▶ Stated task:
Turn the lines below into a Markdown table with two columns, Row and Line. Number the rows in order and leave out any blank lines.
━━━━━ Supplied data ━━━━━
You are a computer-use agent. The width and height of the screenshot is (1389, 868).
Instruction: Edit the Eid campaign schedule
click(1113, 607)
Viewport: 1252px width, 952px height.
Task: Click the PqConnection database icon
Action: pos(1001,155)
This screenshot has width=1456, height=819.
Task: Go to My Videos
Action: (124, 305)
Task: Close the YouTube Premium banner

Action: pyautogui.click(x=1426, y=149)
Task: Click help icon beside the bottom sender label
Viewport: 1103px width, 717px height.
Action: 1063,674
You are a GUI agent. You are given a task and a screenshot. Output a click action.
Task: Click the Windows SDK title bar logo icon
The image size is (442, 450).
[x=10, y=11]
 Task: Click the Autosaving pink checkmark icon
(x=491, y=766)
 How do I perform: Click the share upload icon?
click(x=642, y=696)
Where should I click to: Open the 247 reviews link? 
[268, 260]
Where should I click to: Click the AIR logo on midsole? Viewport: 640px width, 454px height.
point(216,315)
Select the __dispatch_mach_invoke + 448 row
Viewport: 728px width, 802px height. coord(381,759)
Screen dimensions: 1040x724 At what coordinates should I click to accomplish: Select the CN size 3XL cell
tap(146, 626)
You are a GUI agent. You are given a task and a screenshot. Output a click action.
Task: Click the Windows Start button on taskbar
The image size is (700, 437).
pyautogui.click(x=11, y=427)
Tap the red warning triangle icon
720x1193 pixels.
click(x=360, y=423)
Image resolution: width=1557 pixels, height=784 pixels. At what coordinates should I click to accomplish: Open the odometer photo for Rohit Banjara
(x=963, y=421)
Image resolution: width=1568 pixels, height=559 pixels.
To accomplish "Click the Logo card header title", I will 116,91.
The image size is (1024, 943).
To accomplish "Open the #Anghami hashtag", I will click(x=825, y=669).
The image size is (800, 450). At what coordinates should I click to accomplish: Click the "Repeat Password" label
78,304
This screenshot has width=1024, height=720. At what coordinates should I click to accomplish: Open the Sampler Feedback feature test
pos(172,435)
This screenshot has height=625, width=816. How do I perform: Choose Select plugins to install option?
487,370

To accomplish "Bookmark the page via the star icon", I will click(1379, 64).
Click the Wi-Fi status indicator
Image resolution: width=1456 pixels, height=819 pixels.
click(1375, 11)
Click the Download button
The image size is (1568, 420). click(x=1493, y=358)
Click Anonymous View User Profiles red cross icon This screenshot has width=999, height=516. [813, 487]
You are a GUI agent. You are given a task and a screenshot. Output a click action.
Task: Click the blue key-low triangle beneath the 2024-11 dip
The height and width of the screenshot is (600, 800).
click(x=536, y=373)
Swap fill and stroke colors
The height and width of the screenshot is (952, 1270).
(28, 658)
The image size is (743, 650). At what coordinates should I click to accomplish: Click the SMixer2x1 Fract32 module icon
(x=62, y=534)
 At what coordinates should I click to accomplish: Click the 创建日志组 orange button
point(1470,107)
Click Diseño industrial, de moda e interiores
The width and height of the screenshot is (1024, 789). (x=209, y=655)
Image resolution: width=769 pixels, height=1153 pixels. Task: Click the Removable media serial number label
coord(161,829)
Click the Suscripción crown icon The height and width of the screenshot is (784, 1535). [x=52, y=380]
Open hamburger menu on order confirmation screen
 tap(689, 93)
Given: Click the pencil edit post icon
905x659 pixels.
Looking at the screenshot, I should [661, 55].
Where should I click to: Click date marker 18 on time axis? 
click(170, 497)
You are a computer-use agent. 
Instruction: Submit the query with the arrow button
━━━━━
▶ Response:
| Row | Line |
|---|---|
| 1 | You are a computer-use agent. The width and height of the screenshot is (1389, 868). |
| 2 | Instruction: Edit the Eid campaign schedule |
| 3 | click(1113, 607) |
| 4 | Viewport: 1252px width, 952px height. |
| 5 | Task: Click the PqConnection database icon |
| 6 | Action: pos(1001,155) |
| 7 | This screenshot has width=1456, height=819. |
| 8 | Task: Go to My Videos |
| 9 | Action: (124, 305) |
| 10 | Task: Close the YouTube Premium banner |
| 11 | Action: pyautogui.click(x=1426, y=149) |
| 12 | Task: Click help icon beside the bottom sender label |
| 13 | Viewport: 1103px width, 717px height. |
| 14 | Action: 1063,674 |
| 15 | You are a GUI agent. You are given a task and a screenshot. Output a click action. |
| 16 | Task: Click the Windows SDK title bar logo icon |
| 17 | The image size is (442, 450). |
| 18 | [x=10, y=11] |
| 19 |  Task: Click the Autosaving pink checkmark icon |
| 20 | (x=491, y=766) |
| 21 |  How do I perform: Click the share upload icon? |
| 22 | click(x=642, y=696) |
| 23 | Where should I click to: Open the 247 reviews link?  |
| 24 | [268, 260] |
| 25 | Where should I click to: Click the AIR logo on midsole? Viewport: 640px width, 454px height. |
| 26 | point(216,315) |
| 27 | Select the __dispatch_mach_invoke + 448 row |
| 28 | Viewport: 728px width, 802px height. coord(381,759) |
| 29 | Screen dimensions: 1040x724 At what coordinates should I click to accomplish: Select the CN size 3XL cell |
| 30 | tap(146, 626) |
| 31 | You are a GUI agent. You are given a task and a screenshot. Output a click action. |
| 32 | Task: Click the Windows Start button on taskbar |
| 33 | The image size is (700, 437). |
| 34 | pyautogui.click(x=11, y=427) |
| 35 | Tap the red warning triangle icon |
| 36 | 720x1193 pixels. |
| 37 | click(x=360, y=423) |
| 38 | Image resolution: width=1557 pixels, height=784 pixels. At what coordinates should I click to accomplish: Open the odometer photo for Rohit Banjara |
| 39 | (x=963, y=421) |
| 40 | Image resolution: width=1568 pixels, height=559 pixels. |
| 41 | To accomplish "Click the Logo card header title", I will 116,91. |
| 42 | The image size is (1024, 943). |
| 43 | To accomplish "Open the #Anghami hashtag", I will click(x=825, y=669). |
| 44 | The image size is (800, 450). At what coordinates should I click to accomplish: Click the "Repeat Password" label |
| 45 | 78,304 |
| 46 | This screenshot has width=1024, height=720. At what coordinates should I click to accomplish: Open the Sampler Feedback feature test |
| 47 | pos(172,435) |
| 48 | This screenshot has height=625, width=816. How do I perform: Choose Select plugins to install option? |
| 49 | 487,370 |
| 50 | To accomplish "Bookmark the page via the star icon", I will click(1379, 64). |
| 51 | Click the Wi-Fi status indicator |
| 52 | Image resolution: width=1456 pixels, height=819 pixels. |
| 53 | click(1375, 11) |
| 54 | Click the Download button |
| 55 | The image size is (1568, 420). click(x=1493, y=358) |
| 56 | Click Anonymous View User Profiles red cross icon This screenshot has width=999, height=516. [813, 487] |
| 57 | You are a GUI agent. You are given a task and a screenshot. Output a click action. |
| 58 | Task: Click the blue key-low triangle beneath the 2024-11 dip |
| 59 | The height and width of the screenshot is (600, 800). |
| 60 | click(x=536, y=373) |
| 61 | Swap fill and stroke colors |
| 62 | The height and width of the screenshot is (952, 1270). |
| 63 | (28, 658) |
| 64 | The image size is (743, 650). At what coordinates should I click to accomplish: Click the SMixer2x1 Fract32 module icon |
| 65 | (x=62, y=534) |
| 66 |  At what coordinates should I click to accomplish: Click the 创建日志组 orange button |
| 67 | point(1470,107) |
| 68 | Click Diseño industrial, de moda e interiores |
| 69 | The width and height of the screenshot is (1024, 789). (x=209, y=655) |
| 70 | Image resolution: width=769 pixels, height=1153 pixels. Task: Click the Removable media serial number label |
| 71 | coord(161,829) |
| 72 | Click the Suscripción crown icon The height and width of the screenshot is (784, 1535). [x=52, y=380] |
| 73 | Open hamburger menu on order confirmation screen |
| 74 |  tap(689, 93) |
| 75 | Given: Click the pencil edit post icon |
| 76 | 905x659 pixels. |
| 77 | Looking at the screenshot, I should [661, 55]. |
| 78 | Where should I click to: Click date marker 18 on time axis?  |
| 79 | click(170, 497) |
| 80 | You are a computer-use agent.  |
| 81 | Instruction: Submit the query with the arrow button |